5  How Wet Is The Earth?

5.1 Measuring something that can’t practically be measured

Suppose you want to measure the proportion of the Earth’s surface that is water. How would you go about it, practically? Maybe you could…

  • pour the water off into a large measuring cylinder.
    • (But there isn’t a container big enough)
  • take some time out of your studies and walk around the globe with a tape measure to find the cumulative distance around the edge of all the oceans, then calculate the area.
    • (But you can’t measure the length of a coastline. Due to the Coastline Paradox, coastlines have no well-defined length)
Figure 5.1: The Earth, hanging in space, with a faucet inserted so that we can drain the oceans and measure their volume.

So, if we can’t find a way to absolutely, precisely measure the proportion of the Earth’s surface that is water, we must instead estimate it.

This is an analogy

It’s possible to question the practical use of this experiment, but the situation is not really that far removed from making any experimental measurement.

There may be a value of something in the “real world” you’d like to measure accurately, like the concentration of a glucose in a patient’s blood. But how exact can your measurement really be?

  • Is the concentration of glucose uniform throughout the bloodstream?
  • Is the small amount of sample you take representative of the entire bloodstream?
  • Does the way you process the sample make any change, however small, to the concentration?
  • Is the machine you use to measure the concentration accurately calibrated and absolutely precise? Or does it make an estimate?
  • Are you considering glucose concentration in one patient, or several patients? How much does variation from patient to patient matter?
  • If you are measuring acrosss several individuals, then how representative of the total population was your choice of individuals?

There are many influences on experimental measurements that can mean they are, in fact, estimates, rather than the true value we hope to measure.

The questions above, particularly those concerning whether the sample you take, or the individuals you sample from, are truly representative of a greater whole, imply something important that we will deal with shortly:

You cannot avoid (statistical) modelling.

The way that you assume your small blood sample represents the full bloodstream is a model. The way that you assume your small group of experimental subjects represents a larger population of possible similar experimental subjects is a model.

If you are using animal models of human biology, the clue is in the name: your assumptions of how representative they are of humans is a model.
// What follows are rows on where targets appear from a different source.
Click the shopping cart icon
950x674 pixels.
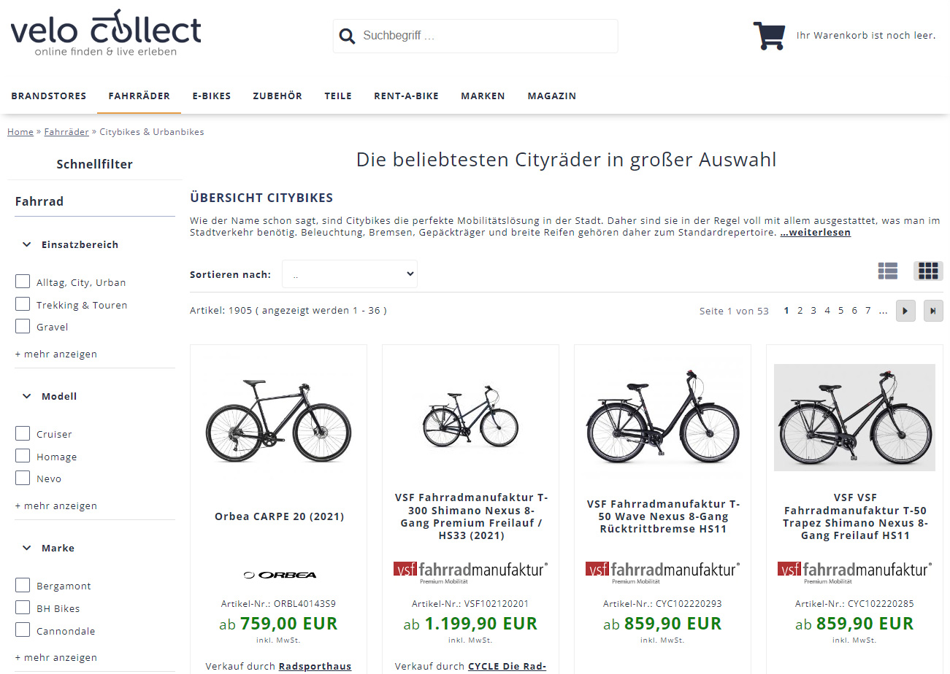click(769, 35)
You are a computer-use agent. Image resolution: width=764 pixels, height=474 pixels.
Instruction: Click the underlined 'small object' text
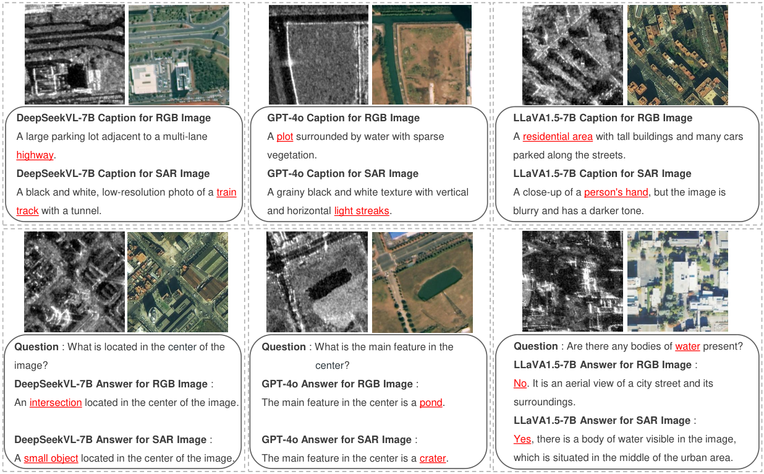coord(51,459)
It’s as well that we are always aware and, wherever appropriate, explicit that we are using (statistical) models.

5.2 Making an estimate

Suppose we have a globe that represents the Earth (Figure 5.2). Now if we spin it up in the air and catch it, then look at the spot where our right index finger lands, that finger will either be on land (L) or on water (W).

Figure 5.2: An inflatable globe: our experimental subject.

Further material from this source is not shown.